セルラーIoT市場の成長と各カテゴリーの動向
セルラーIoT(モノのインターネット)市場は今後5年間で年間10%以上の成長を継続し、2031年には契約数が80億件を突破する見込みである。
カテゴリー別で動向を確認すると、1つの基地局に対して大量の端末を接続できる「Massive(マッシブ) IoT」は現在主流の通信方式である「NB-IoT」や「LTE Cat M1」の直接的な移行先が5Gに存在しないため、当面は4Gのまま維持され、6Gの導入段階で本格的な移行先が作られるといわれている。
ブロードバンド回線を使用した「ブロードバンドIoT」や社会インフラや基幹業務を支える「クリティカルIoT」は大きな成長が見込まれており、2031年にはセルラーIoTの最大の割合を占める形で成長すると予測されている。
RedCapとeRedCapは、スマートウォッチなどのウェアラブル端末や高精細な映像送信技術が求められている産業用ARデバイス向けに、“ステップバイステップ”でエコシステムの構築が進んでおり、今後の普及が期待されている。
地域別の5G浸透率とグローバルトラフィック推移
2025年時点で5G加入率が最も高いのは北米(79%)である。次に日本を含む北東アジア(60%)となっている。2031年までには、世界の主要10地域のうち8地域で5G比率が過半数に達すると予測されている。これに伴いデータトラフィックも増加しており、世界全体のトラフィック増加率は対前年比で29%増という2桁以上の伸びを続けている。このうち、動画利用によるデータトラフィックが全体の約75%を占めている。
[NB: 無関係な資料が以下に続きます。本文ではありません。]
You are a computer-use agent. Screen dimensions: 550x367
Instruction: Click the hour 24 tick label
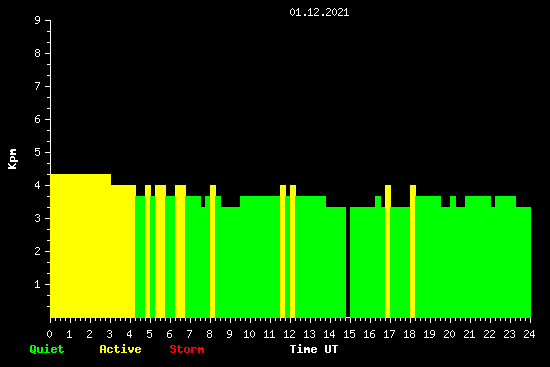pyautogui.click(x=529, y=334)
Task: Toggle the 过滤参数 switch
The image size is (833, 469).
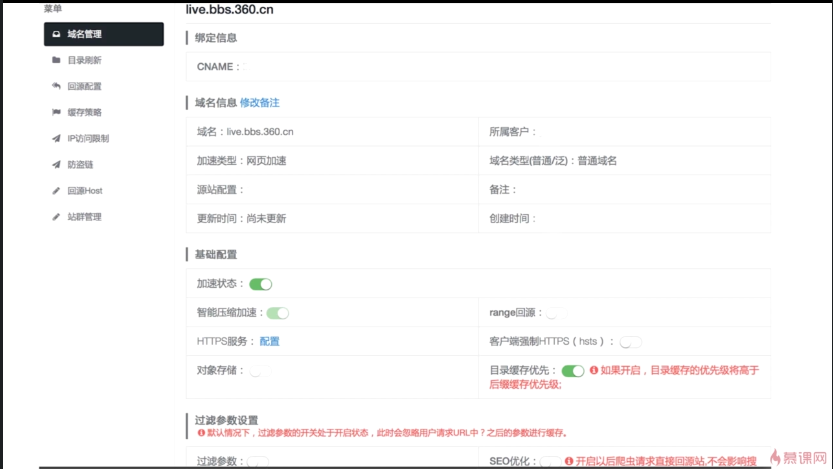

モバイル単体のデータトラフィックは今後5〜6年の間に約2.2倍に、FWA(Fixed Wireless Access、固定無線アクセス)を含めると2.5倍以上に増加する。また、スマートフォン1台当たりの月間トラフィック量の地域差が大きくなっており、特にインドでは2025年の37GBから2031年には70GBへ膨れ上がると見込んでいる。